RAIL CMNN Tutorial Notebook
Author: Sam Schmidt
Last Successfully Run: Feb 9, 2026
This is a notebook demonstrating some of the features of the LSSTDESC
RAIL version of the CMNN estimator, see Graham et
al. (2018)
for more details on the algorithm.
CMNN stands for color-matched nearest-neighbor, and as this name implies, the method works by finding the Mahalanobis distance between each test galaxy and the training galaxies, and selecting one of those “nearby” in color space as the redshift estimate.
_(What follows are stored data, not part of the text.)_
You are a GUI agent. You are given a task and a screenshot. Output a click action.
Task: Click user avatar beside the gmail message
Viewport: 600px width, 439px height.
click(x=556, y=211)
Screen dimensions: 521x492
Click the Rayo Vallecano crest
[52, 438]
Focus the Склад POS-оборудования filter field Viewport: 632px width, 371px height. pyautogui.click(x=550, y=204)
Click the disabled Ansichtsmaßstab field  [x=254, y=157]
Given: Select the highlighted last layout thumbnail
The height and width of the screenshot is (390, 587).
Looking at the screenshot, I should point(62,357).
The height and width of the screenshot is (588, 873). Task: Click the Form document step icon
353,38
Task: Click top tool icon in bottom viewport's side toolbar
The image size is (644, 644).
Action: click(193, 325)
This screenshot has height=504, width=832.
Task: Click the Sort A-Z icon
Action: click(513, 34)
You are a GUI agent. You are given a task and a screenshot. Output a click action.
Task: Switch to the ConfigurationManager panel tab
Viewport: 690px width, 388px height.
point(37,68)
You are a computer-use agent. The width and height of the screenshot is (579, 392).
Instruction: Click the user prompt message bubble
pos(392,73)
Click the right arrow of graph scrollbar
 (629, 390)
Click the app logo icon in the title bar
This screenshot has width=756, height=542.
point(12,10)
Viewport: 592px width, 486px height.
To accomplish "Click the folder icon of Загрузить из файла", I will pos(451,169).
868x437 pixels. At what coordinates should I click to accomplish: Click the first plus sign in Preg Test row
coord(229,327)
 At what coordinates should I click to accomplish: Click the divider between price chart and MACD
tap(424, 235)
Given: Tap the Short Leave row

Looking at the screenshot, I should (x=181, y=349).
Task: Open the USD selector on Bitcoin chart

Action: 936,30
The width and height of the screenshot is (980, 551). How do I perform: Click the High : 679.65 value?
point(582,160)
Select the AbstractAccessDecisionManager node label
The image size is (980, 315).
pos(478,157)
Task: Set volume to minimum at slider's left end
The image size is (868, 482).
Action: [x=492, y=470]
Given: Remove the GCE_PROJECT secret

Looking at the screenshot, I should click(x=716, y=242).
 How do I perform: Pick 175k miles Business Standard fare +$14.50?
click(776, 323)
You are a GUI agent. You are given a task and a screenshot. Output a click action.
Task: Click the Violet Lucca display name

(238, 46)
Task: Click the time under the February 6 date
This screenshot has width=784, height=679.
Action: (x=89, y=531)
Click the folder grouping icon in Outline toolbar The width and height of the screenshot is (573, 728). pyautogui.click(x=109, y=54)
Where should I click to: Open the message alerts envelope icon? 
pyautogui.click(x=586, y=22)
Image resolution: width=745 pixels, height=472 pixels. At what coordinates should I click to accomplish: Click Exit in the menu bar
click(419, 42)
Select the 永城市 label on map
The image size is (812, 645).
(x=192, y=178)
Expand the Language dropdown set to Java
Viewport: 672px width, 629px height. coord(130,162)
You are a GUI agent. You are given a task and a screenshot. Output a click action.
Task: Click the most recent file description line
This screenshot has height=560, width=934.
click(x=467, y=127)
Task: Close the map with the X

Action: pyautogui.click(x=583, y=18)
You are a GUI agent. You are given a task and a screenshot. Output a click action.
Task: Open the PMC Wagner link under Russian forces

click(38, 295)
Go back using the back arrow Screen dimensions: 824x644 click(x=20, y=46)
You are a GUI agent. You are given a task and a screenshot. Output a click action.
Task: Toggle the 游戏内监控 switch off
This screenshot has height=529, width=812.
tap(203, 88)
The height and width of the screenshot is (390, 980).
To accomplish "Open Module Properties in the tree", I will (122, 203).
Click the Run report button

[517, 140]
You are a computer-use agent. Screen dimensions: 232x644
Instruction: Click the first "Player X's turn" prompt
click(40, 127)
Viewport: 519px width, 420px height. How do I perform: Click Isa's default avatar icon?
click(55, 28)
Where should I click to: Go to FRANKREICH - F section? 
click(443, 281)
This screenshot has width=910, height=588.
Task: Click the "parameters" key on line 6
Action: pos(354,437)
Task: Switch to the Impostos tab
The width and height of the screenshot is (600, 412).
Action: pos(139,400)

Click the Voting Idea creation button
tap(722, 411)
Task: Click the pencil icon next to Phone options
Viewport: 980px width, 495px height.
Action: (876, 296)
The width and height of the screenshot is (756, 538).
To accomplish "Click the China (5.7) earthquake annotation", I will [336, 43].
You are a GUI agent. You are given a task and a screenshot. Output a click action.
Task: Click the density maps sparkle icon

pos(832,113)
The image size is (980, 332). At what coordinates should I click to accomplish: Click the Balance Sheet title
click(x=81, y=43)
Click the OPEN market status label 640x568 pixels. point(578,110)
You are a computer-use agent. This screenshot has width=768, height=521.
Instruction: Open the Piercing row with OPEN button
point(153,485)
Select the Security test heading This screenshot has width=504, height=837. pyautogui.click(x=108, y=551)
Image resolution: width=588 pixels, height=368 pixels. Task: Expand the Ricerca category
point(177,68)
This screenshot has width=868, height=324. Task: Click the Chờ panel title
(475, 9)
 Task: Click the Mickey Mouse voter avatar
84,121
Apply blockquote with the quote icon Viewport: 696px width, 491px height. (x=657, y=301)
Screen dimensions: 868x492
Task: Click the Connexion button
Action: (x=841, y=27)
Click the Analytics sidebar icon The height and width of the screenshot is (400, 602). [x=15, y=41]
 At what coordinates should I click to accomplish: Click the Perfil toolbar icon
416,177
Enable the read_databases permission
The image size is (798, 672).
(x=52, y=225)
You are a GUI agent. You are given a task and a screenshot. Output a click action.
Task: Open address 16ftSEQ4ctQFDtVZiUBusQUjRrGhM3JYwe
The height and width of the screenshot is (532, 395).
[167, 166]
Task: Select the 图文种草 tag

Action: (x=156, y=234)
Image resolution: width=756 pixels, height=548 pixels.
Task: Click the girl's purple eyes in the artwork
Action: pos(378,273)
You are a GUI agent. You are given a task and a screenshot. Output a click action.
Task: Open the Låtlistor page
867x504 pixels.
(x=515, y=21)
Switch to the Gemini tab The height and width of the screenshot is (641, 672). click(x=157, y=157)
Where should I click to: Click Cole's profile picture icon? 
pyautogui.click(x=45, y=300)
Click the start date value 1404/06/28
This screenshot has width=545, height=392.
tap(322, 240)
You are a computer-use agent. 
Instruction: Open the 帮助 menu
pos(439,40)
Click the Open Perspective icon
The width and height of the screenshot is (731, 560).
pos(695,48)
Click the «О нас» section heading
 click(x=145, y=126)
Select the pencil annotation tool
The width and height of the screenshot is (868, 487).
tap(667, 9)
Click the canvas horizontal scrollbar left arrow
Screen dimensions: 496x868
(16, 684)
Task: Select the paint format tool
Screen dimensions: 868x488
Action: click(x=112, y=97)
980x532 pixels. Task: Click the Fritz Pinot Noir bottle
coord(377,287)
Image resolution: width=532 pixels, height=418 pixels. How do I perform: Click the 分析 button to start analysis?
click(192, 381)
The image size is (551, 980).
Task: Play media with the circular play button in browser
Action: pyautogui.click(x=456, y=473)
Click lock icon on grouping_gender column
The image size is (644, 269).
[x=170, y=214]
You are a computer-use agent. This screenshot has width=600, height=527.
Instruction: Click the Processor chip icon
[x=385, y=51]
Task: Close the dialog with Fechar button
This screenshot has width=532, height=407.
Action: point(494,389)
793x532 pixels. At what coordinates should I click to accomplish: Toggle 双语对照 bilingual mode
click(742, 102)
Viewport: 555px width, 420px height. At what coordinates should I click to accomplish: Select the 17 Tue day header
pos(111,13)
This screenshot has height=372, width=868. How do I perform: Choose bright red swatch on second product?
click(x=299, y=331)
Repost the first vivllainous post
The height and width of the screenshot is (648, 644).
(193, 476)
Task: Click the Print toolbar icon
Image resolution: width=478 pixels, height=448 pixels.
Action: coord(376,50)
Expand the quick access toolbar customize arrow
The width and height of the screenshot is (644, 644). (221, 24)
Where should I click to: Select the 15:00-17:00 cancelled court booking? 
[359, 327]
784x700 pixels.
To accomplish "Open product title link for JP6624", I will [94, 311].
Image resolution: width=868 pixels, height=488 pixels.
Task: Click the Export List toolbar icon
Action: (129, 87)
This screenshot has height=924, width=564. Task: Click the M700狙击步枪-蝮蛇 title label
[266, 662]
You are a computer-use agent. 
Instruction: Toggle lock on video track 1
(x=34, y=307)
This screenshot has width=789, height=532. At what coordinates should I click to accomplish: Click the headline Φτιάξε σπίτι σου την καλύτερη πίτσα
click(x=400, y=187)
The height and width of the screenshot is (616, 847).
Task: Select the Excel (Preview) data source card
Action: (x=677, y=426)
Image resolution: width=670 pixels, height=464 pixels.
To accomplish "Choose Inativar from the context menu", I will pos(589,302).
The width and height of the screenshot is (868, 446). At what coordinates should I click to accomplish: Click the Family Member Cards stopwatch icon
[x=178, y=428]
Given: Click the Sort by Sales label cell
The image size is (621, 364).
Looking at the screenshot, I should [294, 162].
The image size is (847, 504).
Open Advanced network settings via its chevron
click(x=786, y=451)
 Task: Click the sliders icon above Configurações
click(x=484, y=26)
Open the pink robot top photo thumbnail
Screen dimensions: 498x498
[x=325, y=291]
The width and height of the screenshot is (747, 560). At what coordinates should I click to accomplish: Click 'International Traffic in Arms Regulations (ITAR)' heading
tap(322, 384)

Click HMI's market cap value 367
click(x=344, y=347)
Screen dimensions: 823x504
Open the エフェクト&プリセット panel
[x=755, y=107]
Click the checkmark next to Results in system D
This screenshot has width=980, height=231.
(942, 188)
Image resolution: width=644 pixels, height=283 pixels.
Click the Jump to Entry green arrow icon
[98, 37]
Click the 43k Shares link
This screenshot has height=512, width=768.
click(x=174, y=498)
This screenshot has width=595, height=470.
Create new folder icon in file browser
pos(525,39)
The algorithm also estimates the “width” of the resulting PDF based on the standard deviation of this nearby set and returns a single Gaussian with a mean and width defined as such.
The current version of the code consists of a training stage,
CMNNInformer, that computes colors for a set of training data and an
estimation stage CMNNEstimator that calculates the Mahalanobis
distance to each training galaxy for each test galaxy and returns a
single Guassian PDF for each galaxy. The mean value of this Gaussian PDF
can be estimated in one of three ways (see selection mode below), and
the width is determined by the standard deviation of training galaxy
redshifts within the threshold Mahalanobis distance. Future
implementation improvements may change the output format to include
multiple Gaussians.
For the color calculation, there is an option for how to treat the
“non-detections” in a band: the default choice is to ignore any colors
that contain a non-detect magnitude and adjust the number of degrees of
freedom in the Mahalanobis distance accordingly (this is how the CMNN
algorithm was originally implemented). Or, if the configuration
parameter nondetect_replace is set to True in CMNNInformer,
the non-detected magnitudes will be replaced with the 1-sigma limiting
magnitude in each band as supplied by the user via the mag_limits
configuration parameter (or by the default 1-sigma limits if the user
does not supply specific numbers). We have not done any exploration of
the relative performance of these two choices, but note that there is
not a significant performance difference in terms of runtime between the
two methods.
In addition to the Gaussian PDF for each test galaxy, two ancillary
quantities are stored: zmode: the mode of the redshift PDF and
Ncm, the integer number of “nearby” galaxies considered as neighbors
for each galaxy.
CMNNInformer takes in a training data set and returns a model file
that simply consists of the computed colors and color errors (magnitude
errors added in quadrature) for that dataset, the model to be used in
the CMNNEstimator stage. A modification of the original CMNN
algorithm, “nondetections” are now replaced by the 1-sigma limiting
magnitudes and the non-detect magnitude errors replaced with a value of
1.0. The config parameters that can be set by the user for
CMNNInformer are:
bands: list of the band names that should be present in the input data.
err_bands: list of the magnitude error column names that should be present in the input data.
redshift_col: a string giving the name for the redshift column present in the input data.
mag_limits: a dictionary with keys that match those in bands and a float with the 1 sigma limiting magnitude for each band.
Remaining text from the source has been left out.